Brief:
From the first line to the last, print the data exactly as written.

Records shown: Begin

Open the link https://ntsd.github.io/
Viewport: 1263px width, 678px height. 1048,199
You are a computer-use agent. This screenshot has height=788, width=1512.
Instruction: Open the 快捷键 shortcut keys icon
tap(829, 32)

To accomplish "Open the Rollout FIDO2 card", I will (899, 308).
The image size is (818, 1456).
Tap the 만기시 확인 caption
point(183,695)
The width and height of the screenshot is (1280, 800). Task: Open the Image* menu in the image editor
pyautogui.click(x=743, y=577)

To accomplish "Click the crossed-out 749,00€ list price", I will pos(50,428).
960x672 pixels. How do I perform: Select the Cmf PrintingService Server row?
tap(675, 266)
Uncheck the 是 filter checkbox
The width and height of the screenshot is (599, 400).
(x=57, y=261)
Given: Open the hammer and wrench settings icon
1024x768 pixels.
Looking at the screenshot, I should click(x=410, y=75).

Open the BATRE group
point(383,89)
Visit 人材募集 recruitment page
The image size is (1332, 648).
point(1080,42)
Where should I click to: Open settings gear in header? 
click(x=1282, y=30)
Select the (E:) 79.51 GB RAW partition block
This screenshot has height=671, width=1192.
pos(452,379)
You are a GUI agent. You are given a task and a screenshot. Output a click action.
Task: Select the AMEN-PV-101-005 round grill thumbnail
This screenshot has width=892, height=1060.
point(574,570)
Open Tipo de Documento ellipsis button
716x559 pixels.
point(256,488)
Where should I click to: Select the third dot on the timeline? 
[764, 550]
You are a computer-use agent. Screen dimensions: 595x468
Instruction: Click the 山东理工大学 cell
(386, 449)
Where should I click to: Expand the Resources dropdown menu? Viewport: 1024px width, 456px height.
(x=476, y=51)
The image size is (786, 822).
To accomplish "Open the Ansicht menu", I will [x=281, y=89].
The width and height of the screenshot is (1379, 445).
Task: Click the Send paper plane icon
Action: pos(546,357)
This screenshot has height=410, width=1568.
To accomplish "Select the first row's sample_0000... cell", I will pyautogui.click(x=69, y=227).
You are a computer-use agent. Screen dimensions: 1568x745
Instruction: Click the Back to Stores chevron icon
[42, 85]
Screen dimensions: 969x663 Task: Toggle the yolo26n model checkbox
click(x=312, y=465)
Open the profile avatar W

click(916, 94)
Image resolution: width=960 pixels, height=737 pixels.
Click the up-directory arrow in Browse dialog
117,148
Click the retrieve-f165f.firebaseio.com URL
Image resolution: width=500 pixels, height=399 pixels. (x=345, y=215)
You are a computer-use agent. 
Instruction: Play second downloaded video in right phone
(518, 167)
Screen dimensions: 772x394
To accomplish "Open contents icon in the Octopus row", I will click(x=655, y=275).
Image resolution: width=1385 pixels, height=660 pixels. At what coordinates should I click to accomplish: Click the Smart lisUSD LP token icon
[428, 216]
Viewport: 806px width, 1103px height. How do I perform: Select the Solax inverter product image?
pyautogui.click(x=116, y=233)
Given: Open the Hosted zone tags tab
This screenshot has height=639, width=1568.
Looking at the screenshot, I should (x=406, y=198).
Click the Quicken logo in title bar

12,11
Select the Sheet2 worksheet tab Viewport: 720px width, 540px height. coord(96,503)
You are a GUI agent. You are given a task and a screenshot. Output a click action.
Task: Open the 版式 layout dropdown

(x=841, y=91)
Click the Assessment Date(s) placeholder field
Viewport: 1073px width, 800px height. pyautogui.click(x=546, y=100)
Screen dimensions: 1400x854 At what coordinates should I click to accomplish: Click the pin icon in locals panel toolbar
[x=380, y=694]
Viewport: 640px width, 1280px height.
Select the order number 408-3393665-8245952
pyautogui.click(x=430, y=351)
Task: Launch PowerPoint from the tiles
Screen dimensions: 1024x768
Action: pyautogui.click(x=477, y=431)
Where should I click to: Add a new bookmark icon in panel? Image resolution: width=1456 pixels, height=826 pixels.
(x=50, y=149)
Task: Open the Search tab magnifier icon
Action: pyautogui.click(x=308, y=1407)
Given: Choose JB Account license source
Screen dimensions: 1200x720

Records shown: End

Written answer:
Open the link https://ntsd.github.io/
Viewport: 1263px width, 678px height. 1048,199
You are a computer-use agent. This screenshot has height=788, width=1512.
Instruction: Open the 快捷键 shortcut keys icon
tap(829, 32)

To accomplish "Open the Rollout FIDO2 card", I will (899, 308).
The image size is (818, 1456).
Tap the 만기시 확인 caption
point(183,695)
The width and height of the screenshot is (1280, 800). Task: Open the Image* menu in the image editor
pyautogui.click(x=743, y=577)

To accomplish "Click the crossed-out 749,00€ list price", I will pos(50,428).
960x672 pixels. How do I perform: Select the Cmf PrintingService Server row?
tap(675, 266)
Uncheck the 是 filter checkbox
The width and height of the screenshot is (599, 400).
(x=57, y=261)
Given: Open the hammer and wrench settings icon
1024x768 pixels.
Looking at the screenshot, I should click(x=410, y=75).

Open the BATRE group
point(383,89)
Visit 人材募集 recruitment page
The image size is (1332, 648).
point(1080,42)
Where should I click to: Open settings gear in header? 
click(x=1282, y=30)
Select the (E:) 79.51 GB RAW partition block
This screenshot has height=671, width=1192.
pos(452,379)
You are a GUI agent. You are given a task and a screenshot. Output a click action.
Task: Select the AMEN-PV-101-005 round grill thumbnail
This screenshot has width=892, height=1060.
point(574,570)
Open Tipo de Documento ellipsis button
716x559 pixels.
point(256,488)
Where should I click to: Select the third dot on the timeline? 
[764, 550]
You are a computer-use agent. Screen dimensions: 595x468
Instruction: Click the 山东理工大学 cell
(386, 449)
Where should I click to: Expand the Resources dropdown menu? Viewport: 1024px width, 456px height.
(x=476, y=51)
The image size is (786, 822).
To accomplish "Open the Ansicht menu", I will [x=281, y=89].
The width and height of the screenshot is (1379, 445).
Task: Click the Send paper plane icon
Action: pos(546,357)
This screenshot has height=410, width=1568.
To accomplish "Select the first row's sample_0000... cell", I will pyautogui.click(x=69, y=227).
You are a computer-use agent. Screen dimensions: 1568x745
Instruction: Click the Back to Stores chevron icon
[42, 85]
Screen dimensions: 969x663 Task: Toggle the yolo26n model checkbox
click(x=312, y=465)
Open the profile avatar W

click(916, 94)
Image resolution: width=960 pixels, height=737 pixels.
Click the up-directory arrow in Browse dialog
117,148
Click the retrieve-f165f.firebaseio.com URL
Image resolution: width=500 pixels, height=399 pixels. (x=345, y=215)
You are a computer-use agent. 
Instruction: Play second downloaded video in right phone
(518, 167)
Screen dimensions: 772x394
To accomplish "Open contents icon in the Octopus row", I will click(x=655, y=275).
Image resolution: width=1385 pixels, height=660 pixels. At what coordinates should I click to accomplish: Click the Smart lisUSD LP token icon
[428, 216]
Viewport: 806px width, 1103px height. How do I perform: Select the Solax inverter product image?
pyautogui.click(x=116, y=233)
Given: Open the Hosted zone tags tab
This screenshot has height=639, width=1568.
Looking at the screenshot, I should (x=406, y=198).
Click the Quicken logo in title bar

12,11
Select the Sheet2 worksheet tab Viewport: 720px width, 540px height. coord(96,503)
You are a GUI agent. You are given a task and a screenshot. Output a click action.
Task: Open the 版式 layout dropdown

(x=841, y=91)
Click the Assessment Date(s) placeholder field
Viewport: 1073px width, 800px height. pyautogui.click(x=546, y=100)
Screen dimensions: 1400x854 At what coordinates should I click to accomplish: Click the pin icon in locals panel toolbar
[x=380, y=694]
Viewport: 640px width, 1280px height.
Select the order number 408-3393665-8245952
pyautogui.click(x=430, y=351)
Task: Launch PowerPoint from the tiles
Screen dimensions: 1024x768
Action: pyautogui.click(x=477, y=431)
Where should I click to: Add a new bookmark icon in panel? Image resolution: width=1456 pixels, height=826 pixels.
(x=50, y=149)
Task: Open the Search tab magnifier icon
Action: pyautogui.click(x=308, y=1407)
Given: Choose JB Account license source
Screen dimensions: 1200x720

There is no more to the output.